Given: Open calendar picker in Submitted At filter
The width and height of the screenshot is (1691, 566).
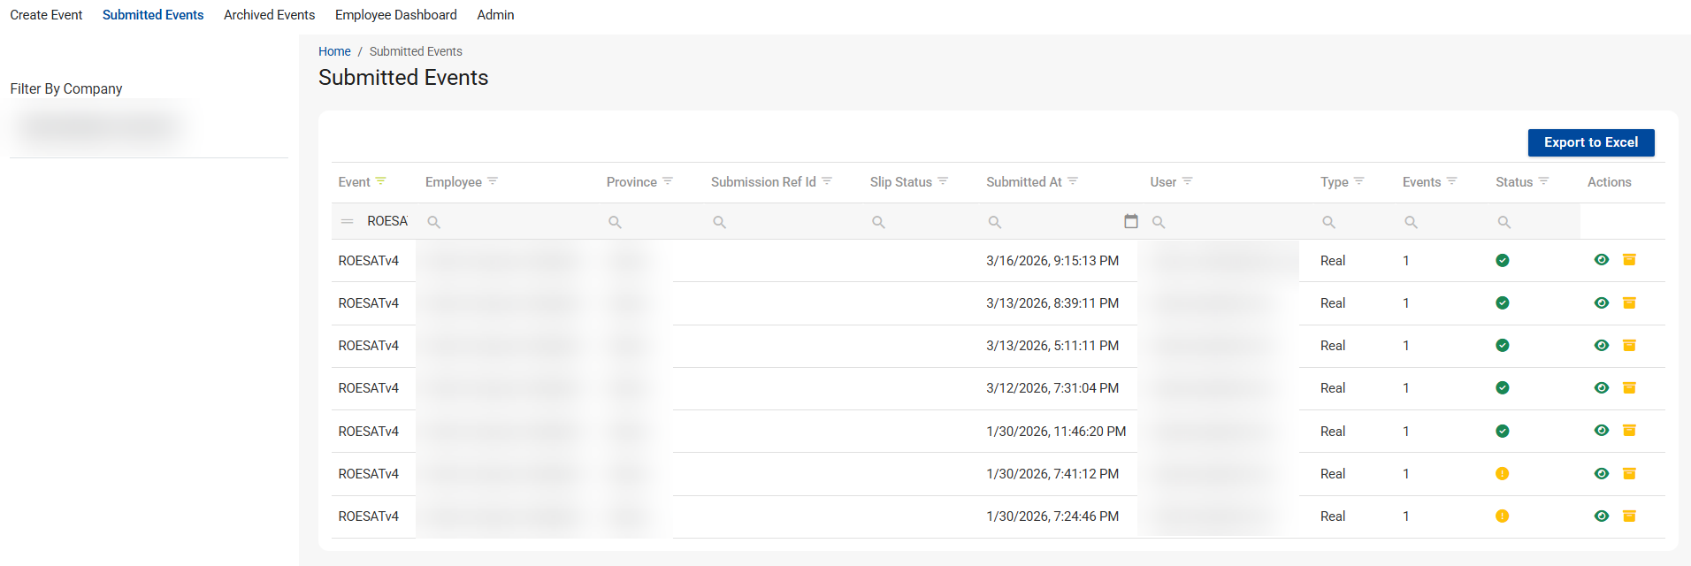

...

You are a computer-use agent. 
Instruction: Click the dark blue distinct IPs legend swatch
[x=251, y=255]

* * *

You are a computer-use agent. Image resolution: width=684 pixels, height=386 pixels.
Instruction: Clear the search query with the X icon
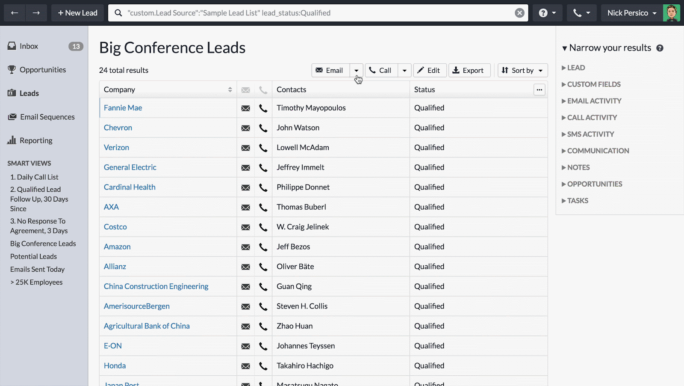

## [Direction]
Count the lines in the entries above that contain the string "width". Reply with the number alone.

## [Task response]
2